**JOB:**
Reproduce the material verbatim, beginning at the line that contains "Task: Open the @xIngenue profile handle" and stopping after the line that contains "Action: 205,537". Leave the pictures out.

**RECORDS SHOWN:**
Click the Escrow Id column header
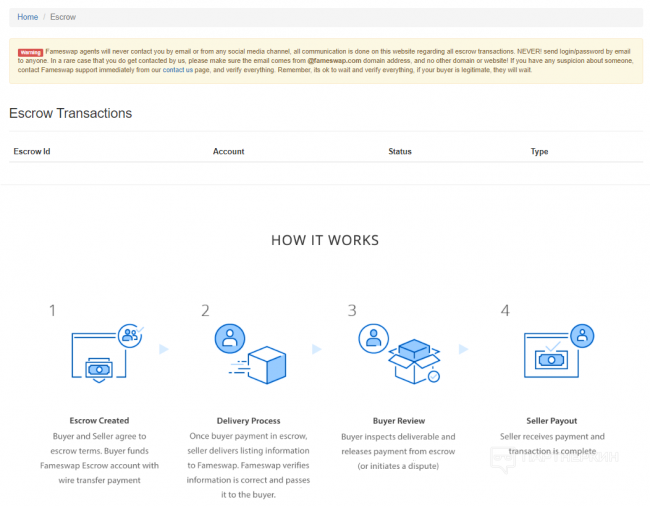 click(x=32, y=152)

--

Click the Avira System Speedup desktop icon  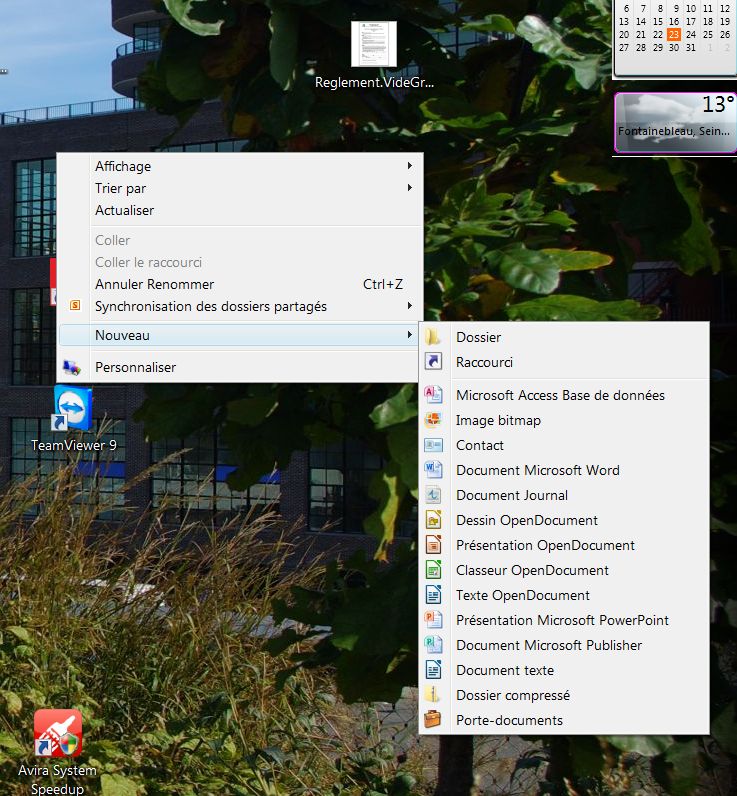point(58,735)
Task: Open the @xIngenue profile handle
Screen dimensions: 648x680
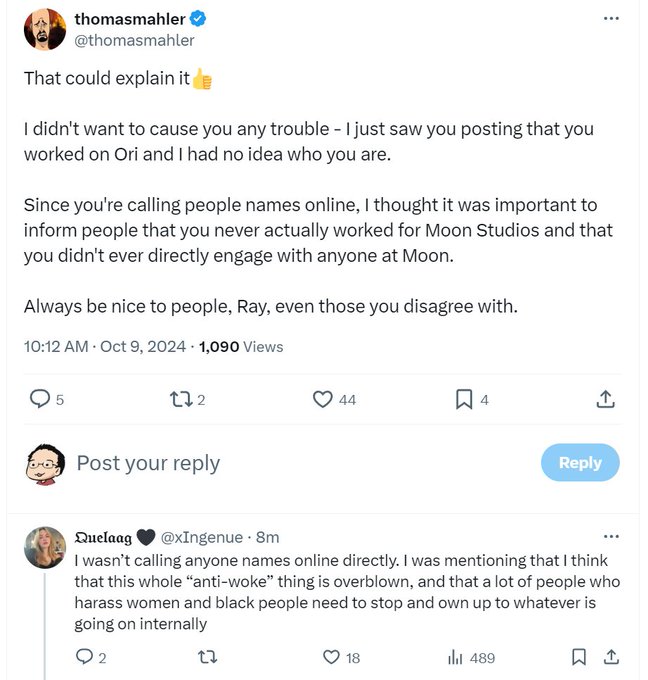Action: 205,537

**COMPLETE ANSWER:**
Task: Open the @xIngenue profile handle
Screen dimensions: 648x680
Action: 205,537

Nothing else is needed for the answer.